# Hefty's Drain Tile "facts".



## the professor (Oct 13, 2006)

http://www.argusleader.com/article/2011 ... ext|Home|s


----------



## Plainsman (Jul 30, 2003)

> Brian D. Hefty, 42, of Baltic is a farmer, agronomist and co-host of the TV show "Ag PhD."


Fox guarding the hen house.

Little wonder this guy shovels bull droppings like it's candy. It's simply another step in the already dismal efficiency of American agriculture. His vision looks to be from an individual point of view, his profit. The rest was fallacy designed to have his way.

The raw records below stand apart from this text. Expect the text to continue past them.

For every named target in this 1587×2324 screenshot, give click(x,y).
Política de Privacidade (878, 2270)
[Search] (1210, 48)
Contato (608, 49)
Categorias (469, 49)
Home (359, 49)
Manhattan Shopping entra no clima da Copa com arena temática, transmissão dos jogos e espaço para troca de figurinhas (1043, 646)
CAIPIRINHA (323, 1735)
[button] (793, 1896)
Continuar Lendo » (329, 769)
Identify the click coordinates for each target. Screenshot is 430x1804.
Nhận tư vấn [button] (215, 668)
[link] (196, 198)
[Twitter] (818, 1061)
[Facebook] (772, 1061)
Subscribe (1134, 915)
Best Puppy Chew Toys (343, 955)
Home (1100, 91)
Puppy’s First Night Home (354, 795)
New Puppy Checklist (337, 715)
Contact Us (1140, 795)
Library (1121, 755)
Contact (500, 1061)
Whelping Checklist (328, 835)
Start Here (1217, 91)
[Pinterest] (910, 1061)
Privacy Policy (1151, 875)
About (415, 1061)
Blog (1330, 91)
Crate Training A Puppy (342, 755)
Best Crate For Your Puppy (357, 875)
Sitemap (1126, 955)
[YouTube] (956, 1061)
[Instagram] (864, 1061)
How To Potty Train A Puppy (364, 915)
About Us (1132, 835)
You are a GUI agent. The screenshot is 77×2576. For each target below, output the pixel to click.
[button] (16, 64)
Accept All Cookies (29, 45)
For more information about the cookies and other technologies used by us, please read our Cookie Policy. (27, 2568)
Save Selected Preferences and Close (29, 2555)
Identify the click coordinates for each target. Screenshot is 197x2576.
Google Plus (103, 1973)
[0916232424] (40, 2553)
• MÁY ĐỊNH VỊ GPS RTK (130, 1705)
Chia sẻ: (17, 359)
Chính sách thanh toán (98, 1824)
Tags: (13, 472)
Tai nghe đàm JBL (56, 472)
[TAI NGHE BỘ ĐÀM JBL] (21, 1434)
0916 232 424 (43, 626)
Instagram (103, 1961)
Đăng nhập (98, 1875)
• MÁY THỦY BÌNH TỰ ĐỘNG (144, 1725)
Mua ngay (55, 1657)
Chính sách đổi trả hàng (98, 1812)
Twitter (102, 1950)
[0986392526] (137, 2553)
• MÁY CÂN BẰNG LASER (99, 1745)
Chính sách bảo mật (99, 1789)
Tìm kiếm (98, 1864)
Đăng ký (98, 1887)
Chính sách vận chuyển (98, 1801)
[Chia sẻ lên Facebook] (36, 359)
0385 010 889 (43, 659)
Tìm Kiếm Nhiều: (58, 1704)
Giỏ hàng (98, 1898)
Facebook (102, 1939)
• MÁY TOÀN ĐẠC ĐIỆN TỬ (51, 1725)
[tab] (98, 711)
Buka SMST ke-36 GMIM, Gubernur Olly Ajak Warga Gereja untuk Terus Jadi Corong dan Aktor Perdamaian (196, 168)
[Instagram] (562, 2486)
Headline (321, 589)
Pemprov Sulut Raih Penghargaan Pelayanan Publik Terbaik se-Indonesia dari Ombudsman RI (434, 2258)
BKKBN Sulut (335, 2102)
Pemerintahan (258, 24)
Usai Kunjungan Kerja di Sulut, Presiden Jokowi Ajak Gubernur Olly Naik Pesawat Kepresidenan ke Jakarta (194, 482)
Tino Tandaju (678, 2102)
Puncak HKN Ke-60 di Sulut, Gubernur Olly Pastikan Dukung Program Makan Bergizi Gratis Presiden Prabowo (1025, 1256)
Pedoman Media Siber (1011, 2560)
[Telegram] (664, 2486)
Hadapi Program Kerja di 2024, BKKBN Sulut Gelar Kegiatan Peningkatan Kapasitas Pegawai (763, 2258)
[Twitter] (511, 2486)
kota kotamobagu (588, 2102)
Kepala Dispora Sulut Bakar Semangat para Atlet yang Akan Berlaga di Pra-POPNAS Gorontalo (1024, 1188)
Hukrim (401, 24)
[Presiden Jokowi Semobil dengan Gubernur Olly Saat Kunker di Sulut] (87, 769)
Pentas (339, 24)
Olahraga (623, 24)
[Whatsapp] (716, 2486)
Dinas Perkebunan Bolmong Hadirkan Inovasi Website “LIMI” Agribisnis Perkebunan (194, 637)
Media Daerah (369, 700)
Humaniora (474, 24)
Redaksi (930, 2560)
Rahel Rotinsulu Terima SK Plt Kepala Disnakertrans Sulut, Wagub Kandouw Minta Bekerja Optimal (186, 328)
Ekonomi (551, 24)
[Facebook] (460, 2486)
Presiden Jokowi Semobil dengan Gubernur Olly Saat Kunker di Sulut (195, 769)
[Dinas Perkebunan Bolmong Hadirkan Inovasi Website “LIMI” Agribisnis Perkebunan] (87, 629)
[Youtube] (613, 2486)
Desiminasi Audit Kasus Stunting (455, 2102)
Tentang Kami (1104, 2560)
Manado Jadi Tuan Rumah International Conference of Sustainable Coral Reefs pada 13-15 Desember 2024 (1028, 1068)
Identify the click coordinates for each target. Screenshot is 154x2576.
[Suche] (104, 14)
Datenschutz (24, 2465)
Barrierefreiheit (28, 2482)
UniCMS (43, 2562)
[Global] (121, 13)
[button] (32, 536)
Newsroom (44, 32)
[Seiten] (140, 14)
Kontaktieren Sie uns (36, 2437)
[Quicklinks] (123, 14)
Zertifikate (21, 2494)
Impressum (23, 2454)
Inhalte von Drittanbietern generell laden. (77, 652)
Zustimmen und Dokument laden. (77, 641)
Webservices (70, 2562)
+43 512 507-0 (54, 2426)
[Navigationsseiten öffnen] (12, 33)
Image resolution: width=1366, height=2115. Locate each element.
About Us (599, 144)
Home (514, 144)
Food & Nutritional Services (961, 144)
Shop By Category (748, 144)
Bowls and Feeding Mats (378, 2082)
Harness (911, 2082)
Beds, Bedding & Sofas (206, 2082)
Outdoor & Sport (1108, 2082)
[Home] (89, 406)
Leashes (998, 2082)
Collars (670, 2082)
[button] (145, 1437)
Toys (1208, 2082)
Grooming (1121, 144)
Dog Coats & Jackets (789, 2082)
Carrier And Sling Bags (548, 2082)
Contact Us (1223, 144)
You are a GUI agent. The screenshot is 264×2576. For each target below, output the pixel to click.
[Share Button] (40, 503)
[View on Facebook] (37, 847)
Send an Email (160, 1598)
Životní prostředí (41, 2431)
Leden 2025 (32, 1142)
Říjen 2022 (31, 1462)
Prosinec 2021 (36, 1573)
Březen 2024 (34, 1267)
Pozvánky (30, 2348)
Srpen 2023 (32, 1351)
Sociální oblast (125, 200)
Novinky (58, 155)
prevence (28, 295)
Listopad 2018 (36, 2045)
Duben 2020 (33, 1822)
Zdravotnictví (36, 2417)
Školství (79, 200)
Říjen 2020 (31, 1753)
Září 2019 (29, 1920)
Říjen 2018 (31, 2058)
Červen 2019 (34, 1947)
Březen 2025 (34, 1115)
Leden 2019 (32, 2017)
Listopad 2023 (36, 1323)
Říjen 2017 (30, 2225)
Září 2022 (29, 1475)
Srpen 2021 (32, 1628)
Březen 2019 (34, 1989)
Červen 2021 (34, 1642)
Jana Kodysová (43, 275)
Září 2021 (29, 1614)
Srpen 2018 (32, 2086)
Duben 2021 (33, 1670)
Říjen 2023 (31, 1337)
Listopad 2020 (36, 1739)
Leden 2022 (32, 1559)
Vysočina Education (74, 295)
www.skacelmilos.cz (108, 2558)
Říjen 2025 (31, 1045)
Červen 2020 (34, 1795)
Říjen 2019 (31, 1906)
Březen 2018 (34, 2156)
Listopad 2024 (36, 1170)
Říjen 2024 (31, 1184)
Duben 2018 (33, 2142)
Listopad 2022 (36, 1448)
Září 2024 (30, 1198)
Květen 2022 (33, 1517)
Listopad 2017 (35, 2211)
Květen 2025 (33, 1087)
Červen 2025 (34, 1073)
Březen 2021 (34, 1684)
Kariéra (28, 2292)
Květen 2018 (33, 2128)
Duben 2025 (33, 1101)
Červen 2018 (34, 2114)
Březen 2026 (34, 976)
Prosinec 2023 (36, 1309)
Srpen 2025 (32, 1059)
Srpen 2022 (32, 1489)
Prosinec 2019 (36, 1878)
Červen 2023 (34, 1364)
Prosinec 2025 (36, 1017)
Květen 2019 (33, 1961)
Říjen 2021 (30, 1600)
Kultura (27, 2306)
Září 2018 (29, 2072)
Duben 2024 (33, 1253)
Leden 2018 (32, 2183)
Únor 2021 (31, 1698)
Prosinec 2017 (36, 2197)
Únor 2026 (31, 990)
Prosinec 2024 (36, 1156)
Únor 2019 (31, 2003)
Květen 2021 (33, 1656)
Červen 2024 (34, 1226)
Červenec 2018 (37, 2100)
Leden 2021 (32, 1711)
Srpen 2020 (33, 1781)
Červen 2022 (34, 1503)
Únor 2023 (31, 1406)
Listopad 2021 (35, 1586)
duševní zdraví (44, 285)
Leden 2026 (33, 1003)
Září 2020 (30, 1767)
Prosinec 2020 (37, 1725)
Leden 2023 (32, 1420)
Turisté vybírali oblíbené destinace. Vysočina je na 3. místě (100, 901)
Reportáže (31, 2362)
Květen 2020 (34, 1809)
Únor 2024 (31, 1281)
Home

He went so far as to say poor drainage causes downstream residential damage. Now if you put your brain on hold you may be able to swallow that. I have heard that tile is frozen this time of year and doesn't add to flooding. Yet when I drove to Fargo a couple of weeks ago the tile drain coming into the ditch of I94 (in the Red River Valley) were nearly done running, but looked to have about 1/3 flow yet. Well, about one third of the diameter of those pipes was water flow. I did notice that they had water control valves, but I have never seen them used.


----------



## jpallen14 (Nov 28, 2005)

Simply true environmentalist uke:


----------



## TEALMAN (Sep 27, 2006)

I posted my two cents on the comments section of his article. There were some comments that people buy into this guy's line of thinking.


----------